The biography of Luria is briefly


Biography Alexander Romanovich Luria was born in Kazan in a Jewish family. He entered Kazan University in the year, where he studied social sciences. After graduating from the university in the year, his father forced him to enter the medical faculty, but Luria's own desire was a psychologist. He compromised, studying both sciences at the same time - at that time it was possible to enter two faculties.

He began to study medicine, and received psychological training at the Pedagogical Institute and the Kazan Psychiatric Hospital.

The biography of Luria is briefly

Two years later, he interrupted his medical classes in order to take the position of assistant in the laboratory of the scientific organization of labor of the Kazan Institute, where he began to study the impact of hard physical work on mental activity. This later brought him to Moscow, where in the year he received the place of a junior researcher at the Moscow Institute of Psychology, working under the leadership of N.

Here he continued the research program dedicated to the study of the impact of emotional stress to human motor reactions. This work had something in common with I. Pavlov’s research of experimental neurosis in dogs, although Luria never held Pavlov’s views on the possibility of a satisfactory explanation of all the complexity of human behavior in terms of conditional reflexes.

In the year, Luria met L. Vygotsky, whose interest in studying the effects of nervous diseases on the functioning of intelligence, possibly influenced the return of Luria to medicine and an appeal to neuropsychology. Joint work with Vygotsky on the study of the evolution of psychological processes led to the writing of a study of the study of the year of behavior of the year.

After passing exams in the year, he met with N. Burdenko, the head of the Institute of Neuropsychology Moscow, and entered the boarding school. In his autobiography, he describes the subsequent two years as “the most productive in my life. I did not have personnel and scientific duties, except for routine medical work ... I began to develop my own approach in neuropsychology of local brain lesions.

” In the year, he moved to the clinic of neurology of the Institute of Experimental Medicine Moscow, where he headed the laboratory of experimental psychology. When the war broke out in the year, Luria became a military doctor and was engaged in the rehabilitation of patients with traumatic brain injuries. Then he moved to the Institute of Neurosurgery in Moscow, where he continued to work up to a year.

In the year, he was fired, obviously, for ideological reasons, since he did not show enough enthusiasm for Pavlov’s ideas, and was forced to transfer his activities to the Institute of Defectology, founded by Vygotsky many years ago. He was later restored in his post in Moscow, where he continued to work until his death. During his training and after graduation, Luria was a hot adherent of psychoanalysis and was under the influence of the ideas of Freud, Adler and Jung.

He founded a psychoanalytic circle in Kazan, whose activity Freud informed. He later moved away from psychoanalysis and preferred more accurate experimental methods. Luria was the first to take up a serious scientific study of conflicts. Based on his early interest in psychoanalysis, he used the method of verbal associations of Jung, inviting the subjects to answer an association to a particular word for example, a house - a room and including “impossible” incentives for example, the moon -?

By changing the reaction time, a conclusion was made on the degree of mental conflict.
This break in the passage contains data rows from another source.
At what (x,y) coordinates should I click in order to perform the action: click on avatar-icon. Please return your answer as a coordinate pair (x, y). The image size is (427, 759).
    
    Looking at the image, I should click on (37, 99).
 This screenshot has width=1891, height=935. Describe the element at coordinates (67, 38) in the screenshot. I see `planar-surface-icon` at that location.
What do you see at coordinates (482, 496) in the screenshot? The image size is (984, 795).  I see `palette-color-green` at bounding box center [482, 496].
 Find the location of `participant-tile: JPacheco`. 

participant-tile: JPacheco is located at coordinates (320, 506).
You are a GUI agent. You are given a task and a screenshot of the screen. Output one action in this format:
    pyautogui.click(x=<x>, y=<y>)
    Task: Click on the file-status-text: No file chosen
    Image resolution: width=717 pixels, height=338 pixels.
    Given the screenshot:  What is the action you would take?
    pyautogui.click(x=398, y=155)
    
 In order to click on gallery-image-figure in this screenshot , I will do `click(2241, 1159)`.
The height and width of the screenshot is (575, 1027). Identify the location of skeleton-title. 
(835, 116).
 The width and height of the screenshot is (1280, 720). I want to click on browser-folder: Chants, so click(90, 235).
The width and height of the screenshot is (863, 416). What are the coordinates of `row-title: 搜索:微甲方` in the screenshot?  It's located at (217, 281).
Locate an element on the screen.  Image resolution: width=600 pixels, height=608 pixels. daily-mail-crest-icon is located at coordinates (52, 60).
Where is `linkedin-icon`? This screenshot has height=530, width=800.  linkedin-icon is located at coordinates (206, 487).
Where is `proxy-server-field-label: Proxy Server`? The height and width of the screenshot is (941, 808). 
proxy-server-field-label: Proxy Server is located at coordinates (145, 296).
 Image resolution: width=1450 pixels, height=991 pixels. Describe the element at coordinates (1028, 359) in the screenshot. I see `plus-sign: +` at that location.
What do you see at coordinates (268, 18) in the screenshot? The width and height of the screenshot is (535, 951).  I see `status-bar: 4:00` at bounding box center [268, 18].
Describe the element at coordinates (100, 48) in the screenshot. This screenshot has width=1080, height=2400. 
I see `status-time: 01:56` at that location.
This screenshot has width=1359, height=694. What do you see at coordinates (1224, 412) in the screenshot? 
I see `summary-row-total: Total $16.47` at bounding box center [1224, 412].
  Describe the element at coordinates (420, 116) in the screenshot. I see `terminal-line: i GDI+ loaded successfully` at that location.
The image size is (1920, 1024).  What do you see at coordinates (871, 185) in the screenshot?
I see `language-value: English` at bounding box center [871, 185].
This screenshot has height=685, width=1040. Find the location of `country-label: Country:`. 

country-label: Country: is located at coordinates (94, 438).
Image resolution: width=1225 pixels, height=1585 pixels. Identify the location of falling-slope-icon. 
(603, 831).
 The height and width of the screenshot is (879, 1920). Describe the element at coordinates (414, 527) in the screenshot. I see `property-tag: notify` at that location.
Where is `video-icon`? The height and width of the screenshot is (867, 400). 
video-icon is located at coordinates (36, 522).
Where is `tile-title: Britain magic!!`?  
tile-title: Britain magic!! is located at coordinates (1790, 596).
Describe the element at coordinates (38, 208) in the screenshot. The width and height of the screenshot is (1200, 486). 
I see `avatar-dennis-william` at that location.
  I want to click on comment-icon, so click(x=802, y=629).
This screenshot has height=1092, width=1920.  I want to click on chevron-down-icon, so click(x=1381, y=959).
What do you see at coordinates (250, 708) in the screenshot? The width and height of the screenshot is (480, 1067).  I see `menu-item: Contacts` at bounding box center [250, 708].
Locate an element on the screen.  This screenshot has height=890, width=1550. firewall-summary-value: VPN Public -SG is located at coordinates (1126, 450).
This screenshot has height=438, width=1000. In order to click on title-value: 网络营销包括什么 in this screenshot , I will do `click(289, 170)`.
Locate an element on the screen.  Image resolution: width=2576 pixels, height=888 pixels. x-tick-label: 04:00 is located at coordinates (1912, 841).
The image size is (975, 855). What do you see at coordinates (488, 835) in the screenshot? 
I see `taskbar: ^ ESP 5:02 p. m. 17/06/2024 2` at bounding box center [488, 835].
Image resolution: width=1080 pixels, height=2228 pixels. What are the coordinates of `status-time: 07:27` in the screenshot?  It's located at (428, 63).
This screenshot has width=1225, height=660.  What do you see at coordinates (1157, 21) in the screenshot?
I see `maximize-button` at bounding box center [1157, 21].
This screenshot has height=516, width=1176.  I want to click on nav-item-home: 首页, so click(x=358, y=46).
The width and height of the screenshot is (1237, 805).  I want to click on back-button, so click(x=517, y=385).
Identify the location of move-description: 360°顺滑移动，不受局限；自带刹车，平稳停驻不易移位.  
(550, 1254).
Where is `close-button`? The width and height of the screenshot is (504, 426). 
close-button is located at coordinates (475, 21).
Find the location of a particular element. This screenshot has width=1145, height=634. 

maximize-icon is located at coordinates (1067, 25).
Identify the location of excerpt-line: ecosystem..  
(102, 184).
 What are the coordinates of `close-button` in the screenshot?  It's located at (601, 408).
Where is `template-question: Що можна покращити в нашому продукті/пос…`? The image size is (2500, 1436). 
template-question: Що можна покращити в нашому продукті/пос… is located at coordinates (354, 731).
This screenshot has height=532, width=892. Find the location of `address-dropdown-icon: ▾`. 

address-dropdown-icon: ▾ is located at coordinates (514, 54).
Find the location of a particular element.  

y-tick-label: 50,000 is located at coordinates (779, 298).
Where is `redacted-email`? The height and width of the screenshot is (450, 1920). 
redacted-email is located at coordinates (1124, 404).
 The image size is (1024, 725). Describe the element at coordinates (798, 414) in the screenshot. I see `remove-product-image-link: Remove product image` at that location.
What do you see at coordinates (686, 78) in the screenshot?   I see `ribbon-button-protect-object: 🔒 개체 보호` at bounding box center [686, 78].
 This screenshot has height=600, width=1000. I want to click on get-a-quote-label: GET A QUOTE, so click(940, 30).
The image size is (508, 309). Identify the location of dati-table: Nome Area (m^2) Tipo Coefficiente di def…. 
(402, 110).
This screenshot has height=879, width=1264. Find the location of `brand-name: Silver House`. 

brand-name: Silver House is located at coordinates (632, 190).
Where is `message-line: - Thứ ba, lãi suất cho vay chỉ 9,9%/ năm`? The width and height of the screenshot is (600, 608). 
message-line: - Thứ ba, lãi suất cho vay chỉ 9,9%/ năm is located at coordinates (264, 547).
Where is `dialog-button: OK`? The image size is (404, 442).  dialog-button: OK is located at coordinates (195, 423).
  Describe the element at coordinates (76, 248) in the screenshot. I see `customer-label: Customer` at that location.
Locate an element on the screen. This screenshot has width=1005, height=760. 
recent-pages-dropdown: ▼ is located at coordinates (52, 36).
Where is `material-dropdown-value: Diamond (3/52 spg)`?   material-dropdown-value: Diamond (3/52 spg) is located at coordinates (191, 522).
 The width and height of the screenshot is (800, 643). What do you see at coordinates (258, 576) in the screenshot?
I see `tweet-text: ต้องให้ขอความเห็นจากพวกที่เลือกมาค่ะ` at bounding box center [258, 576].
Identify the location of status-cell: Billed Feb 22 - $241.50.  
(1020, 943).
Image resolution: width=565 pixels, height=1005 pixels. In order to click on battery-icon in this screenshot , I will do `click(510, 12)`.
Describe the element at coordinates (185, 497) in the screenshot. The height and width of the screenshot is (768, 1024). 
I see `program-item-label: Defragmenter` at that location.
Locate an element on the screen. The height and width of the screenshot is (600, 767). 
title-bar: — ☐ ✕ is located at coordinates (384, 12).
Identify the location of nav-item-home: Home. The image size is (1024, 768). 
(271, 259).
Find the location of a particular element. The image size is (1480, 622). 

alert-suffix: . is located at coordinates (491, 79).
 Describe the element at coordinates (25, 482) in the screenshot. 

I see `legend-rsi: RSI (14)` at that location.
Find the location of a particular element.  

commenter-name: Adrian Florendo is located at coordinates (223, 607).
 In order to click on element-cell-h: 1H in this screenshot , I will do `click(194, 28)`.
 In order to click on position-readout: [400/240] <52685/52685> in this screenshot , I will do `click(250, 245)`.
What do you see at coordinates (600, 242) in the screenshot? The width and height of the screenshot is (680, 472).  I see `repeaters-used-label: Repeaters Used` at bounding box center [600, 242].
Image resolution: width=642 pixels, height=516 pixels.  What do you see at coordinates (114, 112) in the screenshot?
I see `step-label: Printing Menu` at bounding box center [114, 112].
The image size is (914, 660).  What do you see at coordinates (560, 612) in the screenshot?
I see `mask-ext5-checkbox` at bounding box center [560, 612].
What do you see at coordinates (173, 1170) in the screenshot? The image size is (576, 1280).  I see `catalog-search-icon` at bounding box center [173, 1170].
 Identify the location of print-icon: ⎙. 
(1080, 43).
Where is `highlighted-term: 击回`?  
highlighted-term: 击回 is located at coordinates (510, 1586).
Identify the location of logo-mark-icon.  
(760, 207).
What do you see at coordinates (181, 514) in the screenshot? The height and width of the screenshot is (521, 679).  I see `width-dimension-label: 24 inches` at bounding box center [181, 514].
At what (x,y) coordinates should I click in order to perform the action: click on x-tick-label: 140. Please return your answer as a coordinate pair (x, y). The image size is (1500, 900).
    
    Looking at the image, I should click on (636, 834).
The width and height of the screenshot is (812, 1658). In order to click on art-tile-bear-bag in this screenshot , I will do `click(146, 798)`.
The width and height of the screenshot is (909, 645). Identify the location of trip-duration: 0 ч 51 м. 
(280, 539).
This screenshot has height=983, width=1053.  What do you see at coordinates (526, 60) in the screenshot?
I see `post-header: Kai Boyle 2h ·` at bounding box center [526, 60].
In more detail, he developed the method of Luria, in which arbitrary and involuntary motor reactions of the subjects, as well as verbal reactions, were simultaneously measured. He distinguished three types of conflicts arising from: interruptions of spreading excitement, a lack of readiness for a response, suppress the activity of central processes.

New methods for restoring brain functions were developed mainly during its work by a military doctor and were based on his understanding of the brain rather as a comprehensive functional system than as a single essence. Its position is summarized in three “basic laws” of the functioning of the highest cortical functions: the hierarchical structure of cortical zones, their decreasing specificity and progressive lateralization.

Luria also made a significant contribution to the development and clarification of clinical tests to determine brain lesions, the data of these tests correlated with the data of surgical and patho-logo -anatomical reports. The force of the approach of Luria is determined by three main characteristics: it is based on a clearly formulated theory of the cerebral organization, although it should be noted that some empirical data partially contradict its theoretical model; Luria draws attention mainly to the qualitative aspect of functioning, he is interested in how the action is performed, and not just the results achieved; The flexibility of the diagnosis of disorders, the exact and thorough description of the patient's problems.Of course, the effectiveness of any system to a large extent depends on the medical insight of each neuropsychologist.

Such a gifted clinician as Luria could use his method with great efficiency, which, however, does not guarantee the effectiveness of its use by other specialists. Perhaps, as a result, the psychometric characteristics of his “clinical and analytical” approach are often perceived with suspicion and are poorly known outside Europe. Although Luria was intensively published for 45 years, many of these publications in Russia are not available.

The main publications are the highest cortical functions of a person and their disorders with local brain lesions.